Георгий был старшим сыном, и отец хотел — по давней болгарской традиции — именно ему во что бы то ни стало дать образование. Но вышло иначе. В двенадцать лет с детством было покончено. Проклиная судьбу, отец отвел сына в типографию, и вчерашний гимназист второго класса стал подручным в машинном отделении, а вскоре и наборщиком: мальчишка оказался на редкость смышленым и жадным до работы. Но и теперь дома не всегда было чем поужинать.

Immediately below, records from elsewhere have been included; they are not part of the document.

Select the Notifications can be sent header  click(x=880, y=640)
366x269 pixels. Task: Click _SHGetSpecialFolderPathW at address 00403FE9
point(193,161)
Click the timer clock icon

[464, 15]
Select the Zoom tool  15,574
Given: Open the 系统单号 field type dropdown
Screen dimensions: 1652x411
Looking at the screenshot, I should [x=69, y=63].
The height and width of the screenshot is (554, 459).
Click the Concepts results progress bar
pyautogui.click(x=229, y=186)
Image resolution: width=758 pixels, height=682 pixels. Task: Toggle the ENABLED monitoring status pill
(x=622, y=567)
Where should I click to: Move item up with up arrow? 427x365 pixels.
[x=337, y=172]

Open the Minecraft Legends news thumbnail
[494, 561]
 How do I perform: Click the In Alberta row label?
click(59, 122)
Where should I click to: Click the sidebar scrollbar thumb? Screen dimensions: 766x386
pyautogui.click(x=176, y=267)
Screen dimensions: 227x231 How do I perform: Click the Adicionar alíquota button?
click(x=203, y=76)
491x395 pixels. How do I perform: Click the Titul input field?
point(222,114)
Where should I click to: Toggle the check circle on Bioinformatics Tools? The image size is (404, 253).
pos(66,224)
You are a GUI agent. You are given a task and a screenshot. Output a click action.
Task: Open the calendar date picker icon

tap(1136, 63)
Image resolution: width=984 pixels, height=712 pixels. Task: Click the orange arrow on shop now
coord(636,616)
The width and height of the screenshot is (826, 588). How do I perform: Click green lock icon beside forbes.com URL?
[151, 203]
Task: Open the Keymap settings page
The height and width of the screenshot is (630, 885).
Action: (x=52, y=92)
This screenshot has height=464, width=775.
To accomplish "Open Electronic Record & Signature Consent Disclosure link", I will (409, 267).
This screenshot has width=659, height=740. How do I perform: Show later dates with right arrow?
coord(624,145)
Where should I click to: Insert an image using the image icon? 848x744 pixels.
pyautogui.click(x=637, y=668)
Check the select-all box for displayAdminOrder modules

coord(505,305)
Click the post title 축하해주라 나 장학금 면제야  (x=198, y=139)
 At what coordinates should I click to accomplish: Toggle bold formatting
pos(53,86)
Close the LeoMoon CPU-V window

Болгарские рабочие как раз начали тогда бороться за свои права. Пионерами в этой борьбе оказались печатники. В их рядах и довелось Димитрову впервые принять участие в рабочей стачке. Двенадцать дней бастовали софийские печатники, протестуя против бесчеловечных условий своего труда, и добились хотя и неполного, но все же заметного успеха: в большинстве софийских типографий ввели восьмичасовой рабо чий день.
Это было первое боевое крещение юного Димитрова: ему не исполнилось тогда и тринадцати лет. Видно, не такой уж маленькой была его роль в этой стачке, если убеленные сединами рабочие избрали худенького мальчика членом стачечного комитета.
От этих памятных дней вел Димитров счет своему революционному стажу. Тогда впервые он понял, что значит воевать сообща за правое дело. А вскоре пришлось ему вступить в открытый поединок с сильными мира сего.
Как-то председатель правившей тогда в Болгарии партии Радославов прислал в типографию, где работал Димитров и где печаталась партийная газета, передовую статью для очередного номера. Набирать статью предстояло Димитрову. Впрочем, если бы он даже не был дежурным в тот день, его все равно бы вызвали: разобрать почерк господина Радославова умел во всей типографии только он один.